*SELECTED TEXT*.
Category Archives: statistics

When is an average or not an average?

First, I have not followed up on the reference in this Instapundit blog post, so I do not know whether this is really the way the British Met Office really computes average temperatures:

In fact, the Met still asserts we are in the midst of an unusually warm winter — as one of its staffers sniffily protested in an internet posting to a newspaper last week: “This will be the warmest winter in living memory, the data has already been recorded. For your information, we take the highest 15 readings between November and March and then produce an average. As November was a very seasonally warm month, then all the data will come from those readings.”

But suppose for a minute that an average for a whole season (year) really is fifteen days, and that the highest fifteen all (most) came from November. Would that really represent the average for the winter? Can you think about why they would not use every day’s reading from November through March? Should they use just the high for the day, or the high and the low for each day? And where should the reading come from? How many locations around England would be enough for what would seem like a good average calculation? What if averages in the past were computed differently? Could you make comparisons?

*SOURCE MATERIAL*.
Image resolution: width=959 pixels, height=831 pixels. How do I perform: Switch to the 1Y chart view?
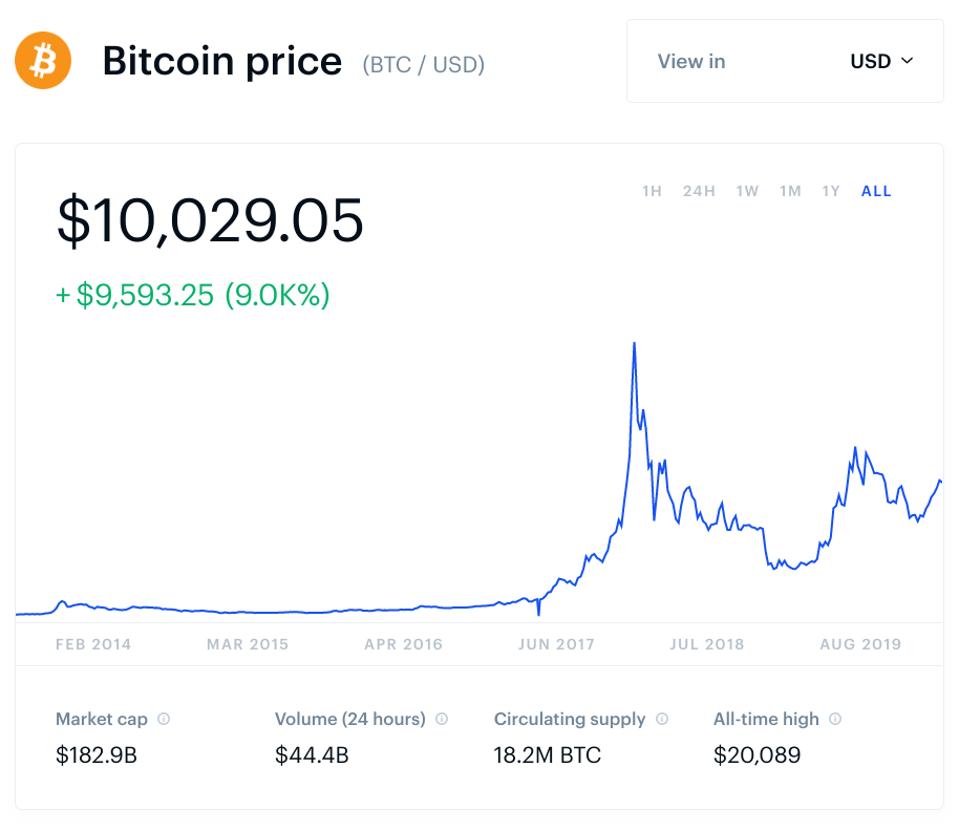tap(831, 191)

*THE TASKS*.
A – In the blog post on average temperatures, which readings does the Met Office staffer say are used to produce the winter average?
B – Reproduce word for word the part of the blog post on average temperatures from "But suppose for" up to and including "you make comparisons?".

*PROBLEM SOLUTIONS*.
A – The highest 15 readings between November and March.

B –
But suppose for a minute that an average for a whole season (year) really is fifteen days, and that the highest fifteen all (most) came from November. Would that really represent the average for the winter? Can you think about why they would not use every day’s reading from November through March? Should they use just the high for the day, or the high and the low for each day? And where should the reading come from? How many locations around England would be enough for what would seem like a good average calculation? What if averages in the past were computed differently? Could you make comparisons?